0

We're in the midst of migrating our on-prem Oracle db to the cloud. The biggest project is to move our fact table that tracks customer transactions.

Short Question: What is best way to shard/partition a fact table in BigQuery when you can't use a date field for partitioning because of 4,000 partition limit? Objective is to maximize query performance and minimize costs.


Detailed Question I do not want to duplicate the table in BigQuery, because I want it to be optimized for BigQuery. So I've been looking into partitioning, sharding and clustering. Also looking into denormalization, but that's a different question.

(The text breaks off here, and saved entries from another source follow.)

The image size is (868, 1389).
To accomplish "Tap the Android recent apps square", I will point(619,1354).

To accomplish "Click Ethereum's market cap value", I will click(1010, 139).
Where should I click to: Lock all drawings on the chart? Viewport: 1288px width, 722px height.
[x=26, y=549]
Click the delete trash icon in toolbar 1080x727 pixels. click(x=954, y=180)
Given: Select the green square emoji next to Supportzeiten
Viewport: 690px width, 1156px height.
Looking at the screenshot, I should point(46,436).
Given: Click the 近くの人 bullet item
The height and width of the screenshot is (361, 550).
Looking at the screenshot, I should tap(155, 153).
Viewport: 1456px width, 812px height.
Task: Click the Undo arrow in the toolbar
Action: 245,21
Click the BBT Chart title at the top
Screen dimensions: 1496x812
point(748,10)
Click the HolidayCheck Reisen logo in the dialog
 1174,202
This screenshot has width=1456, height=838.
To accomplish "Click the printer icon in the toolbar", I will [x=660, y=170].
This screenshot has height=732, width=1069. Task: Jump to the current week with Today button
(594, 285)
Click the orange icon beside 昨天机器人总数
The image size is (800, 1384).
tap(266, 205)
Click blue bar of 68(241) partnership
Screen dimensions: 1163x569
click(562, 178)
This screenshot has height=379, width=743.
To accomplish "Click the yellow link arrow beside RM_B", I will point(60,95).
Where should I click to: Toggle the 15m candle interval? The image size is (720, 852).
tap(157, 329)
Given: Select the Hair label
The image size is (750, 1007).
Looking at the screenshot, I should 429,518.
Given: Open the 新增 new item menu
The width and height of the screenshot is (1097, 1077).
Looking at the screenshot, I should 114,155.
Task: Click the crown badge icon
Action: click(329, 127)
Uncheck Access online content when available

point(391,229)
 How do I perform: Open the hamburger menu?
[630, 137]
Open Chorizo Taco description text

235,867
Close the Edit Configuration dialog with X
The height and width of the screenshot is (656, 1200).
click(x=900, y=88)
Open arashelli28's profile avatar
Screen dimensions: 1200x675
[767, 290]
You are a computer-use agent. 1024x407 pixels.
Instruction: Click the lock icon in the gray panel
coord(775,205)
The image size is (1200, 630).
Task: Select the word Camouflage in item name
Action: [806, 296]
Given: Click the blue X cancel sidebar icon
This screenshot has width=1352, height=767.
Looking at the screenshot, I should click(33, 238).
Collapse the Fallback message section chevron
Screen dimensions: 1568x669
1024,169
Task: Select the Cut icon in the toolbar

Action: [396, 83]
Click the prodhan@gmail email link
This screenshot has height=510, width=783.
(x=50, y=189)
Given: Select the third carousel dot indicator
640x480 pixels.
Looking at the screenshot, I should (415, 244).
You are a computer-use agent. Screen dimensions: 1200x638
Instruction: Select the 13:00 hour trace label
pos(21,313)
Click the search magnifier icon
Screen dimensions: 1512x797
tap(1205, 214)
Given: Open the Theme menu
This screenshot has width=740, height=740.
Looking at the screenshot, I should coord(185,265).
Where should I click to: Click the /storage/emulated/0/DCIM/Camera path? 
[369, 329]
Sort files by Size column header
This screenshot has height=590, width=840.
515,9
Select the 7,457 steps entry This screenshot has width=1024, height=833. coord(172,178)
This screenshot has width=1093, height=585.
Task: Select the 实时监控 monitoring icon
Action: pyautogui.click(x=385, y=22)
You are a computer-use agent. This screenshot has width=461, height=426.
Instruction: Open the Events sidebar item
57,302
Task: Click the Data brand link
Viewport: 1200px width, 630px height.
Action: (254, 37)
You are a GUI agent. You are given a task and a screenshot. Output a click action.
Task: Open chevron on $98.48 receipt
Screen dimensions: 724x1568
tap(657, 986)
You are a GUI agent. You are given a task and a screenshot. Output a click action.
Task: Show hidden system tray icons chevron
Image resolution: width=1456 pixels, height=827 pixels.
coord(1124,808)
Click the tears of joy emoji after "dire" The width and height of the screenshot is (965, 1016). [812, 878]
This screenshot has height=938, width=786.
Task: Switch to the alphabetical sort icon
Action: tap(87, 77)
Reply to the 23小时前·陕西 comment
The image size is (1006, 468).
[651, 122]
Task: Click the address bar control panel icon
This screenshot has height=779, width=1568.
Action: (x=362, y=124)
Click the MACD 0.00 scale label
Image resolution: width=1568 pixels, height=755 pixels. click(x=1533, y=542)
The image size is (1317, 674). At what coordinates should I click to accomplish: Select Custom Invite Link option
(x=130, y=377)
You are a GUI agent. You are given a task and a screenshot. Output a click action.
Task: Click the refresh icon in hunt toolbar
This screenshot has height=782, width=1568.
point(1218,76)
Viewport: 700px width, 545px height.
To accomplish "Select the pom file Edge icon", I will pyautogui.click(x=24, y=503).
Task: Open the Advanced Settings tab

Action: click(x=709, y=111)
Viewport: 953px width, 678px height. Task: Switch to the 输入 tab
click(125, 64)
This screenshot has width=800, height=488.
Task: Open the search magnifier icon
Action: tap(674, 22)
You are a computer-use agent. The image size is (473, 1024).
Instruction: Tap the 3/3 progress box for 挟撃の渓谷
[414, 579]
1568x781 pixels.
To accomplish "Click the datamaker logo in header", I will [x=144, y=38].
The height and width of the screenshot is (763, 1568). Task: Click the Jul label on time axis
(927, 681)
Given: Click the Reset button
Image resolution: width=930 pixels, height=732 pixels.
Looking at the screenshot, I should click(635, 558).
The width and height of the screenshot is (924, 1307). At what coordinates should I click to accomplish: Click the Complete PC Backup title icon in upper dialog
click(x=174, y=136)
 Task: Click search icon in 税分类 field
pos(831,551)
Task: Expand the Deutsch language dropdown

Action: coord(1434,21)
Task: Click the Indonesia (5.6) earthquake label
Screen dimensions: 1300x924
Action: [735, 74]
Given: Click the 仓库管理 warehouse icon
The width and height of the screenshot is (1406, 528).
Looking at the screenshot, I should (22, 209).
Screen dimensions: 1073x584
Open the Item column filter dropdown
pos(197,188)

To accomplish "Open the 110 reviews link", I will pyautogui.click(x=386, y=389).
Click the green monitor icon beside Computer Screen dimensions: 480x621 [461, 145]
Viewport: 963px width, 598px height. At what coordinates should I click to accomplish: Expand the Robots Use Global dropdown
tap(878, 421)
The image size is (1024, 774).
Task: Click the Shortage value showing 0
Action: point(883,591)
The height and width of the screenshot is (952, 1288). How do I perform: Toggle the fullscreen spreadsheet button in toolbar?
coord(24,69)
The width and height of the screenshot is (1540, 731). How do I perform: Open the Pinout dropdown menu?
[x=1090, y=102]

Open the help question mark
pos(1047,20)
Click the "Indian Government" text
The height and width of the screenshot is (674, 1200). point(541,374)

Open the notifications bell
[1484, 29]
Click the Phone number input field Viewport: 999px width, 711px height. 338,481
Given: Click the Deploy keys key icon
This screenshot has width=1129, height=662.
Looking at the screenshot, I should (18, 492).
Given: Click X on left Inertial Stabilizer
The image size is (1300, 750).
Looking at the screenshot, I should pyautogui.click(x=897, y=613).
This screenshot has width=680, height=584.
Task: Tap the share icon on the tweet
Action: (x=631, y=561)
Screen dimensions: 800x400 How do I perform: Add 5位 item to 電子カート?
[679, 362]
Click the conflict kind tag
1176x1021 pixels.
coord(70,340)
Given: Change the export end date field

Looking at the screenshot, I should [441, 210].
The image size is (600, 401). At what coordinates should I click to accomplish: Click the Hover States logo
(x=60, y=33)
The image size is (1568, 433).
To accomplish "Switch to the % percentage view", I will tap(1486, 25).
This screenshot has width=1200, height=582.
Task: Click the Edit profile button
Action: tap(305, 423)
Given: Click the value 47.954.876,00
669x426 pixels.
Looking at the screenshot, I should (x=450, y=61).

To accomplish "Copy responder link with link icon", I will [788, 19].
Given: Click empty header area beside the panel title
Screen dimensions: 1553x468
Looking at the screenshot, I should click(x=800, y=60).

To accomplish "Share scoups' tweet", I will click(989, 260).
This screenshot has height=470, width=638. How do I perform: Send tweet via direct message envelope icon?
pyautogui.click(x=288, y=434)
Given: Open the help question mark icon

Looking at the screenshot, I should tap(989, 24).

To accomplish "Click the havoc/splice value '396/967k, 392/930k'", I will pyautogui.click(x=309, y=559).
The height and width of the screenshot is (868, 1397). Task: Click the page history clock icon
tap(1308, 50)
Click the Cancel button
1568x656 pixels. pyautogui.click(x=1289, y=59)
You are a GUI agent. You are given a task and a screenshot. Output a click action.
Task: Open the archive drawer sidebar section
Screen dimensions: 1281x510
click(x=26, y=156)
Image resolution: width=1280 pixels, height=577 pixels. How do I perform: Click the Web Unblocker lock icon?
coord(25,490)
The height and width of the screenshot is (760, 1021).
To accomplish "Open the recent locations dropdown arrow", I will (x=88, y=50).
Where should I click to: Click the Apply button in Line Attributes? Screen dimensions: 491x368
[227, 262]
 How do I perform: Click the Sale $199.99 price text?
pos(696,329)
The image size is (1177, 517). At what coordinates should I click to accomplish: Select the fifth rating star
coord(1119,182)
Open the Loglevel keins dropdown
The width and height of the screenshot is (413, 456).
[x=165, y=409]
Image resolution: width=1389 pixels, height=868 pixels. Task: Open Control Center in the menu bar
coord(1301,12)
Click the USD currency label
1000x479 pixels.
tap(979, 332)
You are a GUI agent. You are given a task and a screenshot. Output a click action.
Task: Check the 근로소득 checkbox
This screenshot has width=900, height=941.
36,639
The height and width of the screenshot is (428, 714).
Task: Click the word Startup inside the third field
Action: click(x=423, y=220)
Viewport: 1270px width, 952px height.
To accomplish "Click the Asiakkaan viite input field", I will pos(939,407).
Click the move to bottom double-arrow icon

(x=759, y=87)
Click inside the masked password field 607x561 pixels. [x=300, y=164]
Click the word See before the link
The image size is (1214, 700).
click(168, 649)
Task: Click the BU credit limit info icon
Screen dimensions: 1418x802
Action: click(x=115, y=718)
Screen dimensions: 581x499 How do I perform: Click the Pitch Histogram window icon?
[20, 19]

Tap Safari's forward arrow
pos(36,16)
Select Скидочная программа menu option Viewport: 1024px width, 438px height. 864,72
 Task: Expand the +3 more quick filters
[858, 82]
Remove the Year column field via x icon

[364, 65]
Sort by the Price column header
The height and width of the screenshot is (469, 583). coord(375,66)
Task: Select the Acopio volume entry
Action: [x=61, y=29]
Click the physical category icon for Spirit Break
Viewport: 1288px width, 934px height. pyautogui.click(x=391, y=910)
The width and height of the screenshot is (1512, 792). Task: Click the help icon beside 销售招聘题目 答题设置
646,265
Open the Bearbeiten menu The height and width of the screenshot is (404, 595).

In our Oracle db, we simply partition by an integer date YYYYMMDD. I don't believe we can do this in BigQuery, however, due to the fact a table can only have 4,000 partitions. If we partition by day, our table can only contain a little less than 11 (4000/365) years worth of data -- which is well below what we currently need to migrate.

There are certainly other fields we could partition besides date (eg site location), but I believe date might be best.

Below are the options I'm considering. Let's say the table contains a datetime column order_date and the integer date version order_date_id

  1. Shard by year (ie all orders with order_date in 2001 go into my_table_2001, partition each table by order_date
  2. No sharding, have one big table and create an integer column for year (order_year) and use it for partition column
  3. Shard by another column (eg site location), then partition by order_year
  4. Shard by order_year and another column (eg site location), partition by order_date

If I'm going to shard tables, I definitely want to use a datetime column for partitioning so I can use wildcards to query all sharded tables. I found out using integer ranges for partitioning prevents you from using wildcards.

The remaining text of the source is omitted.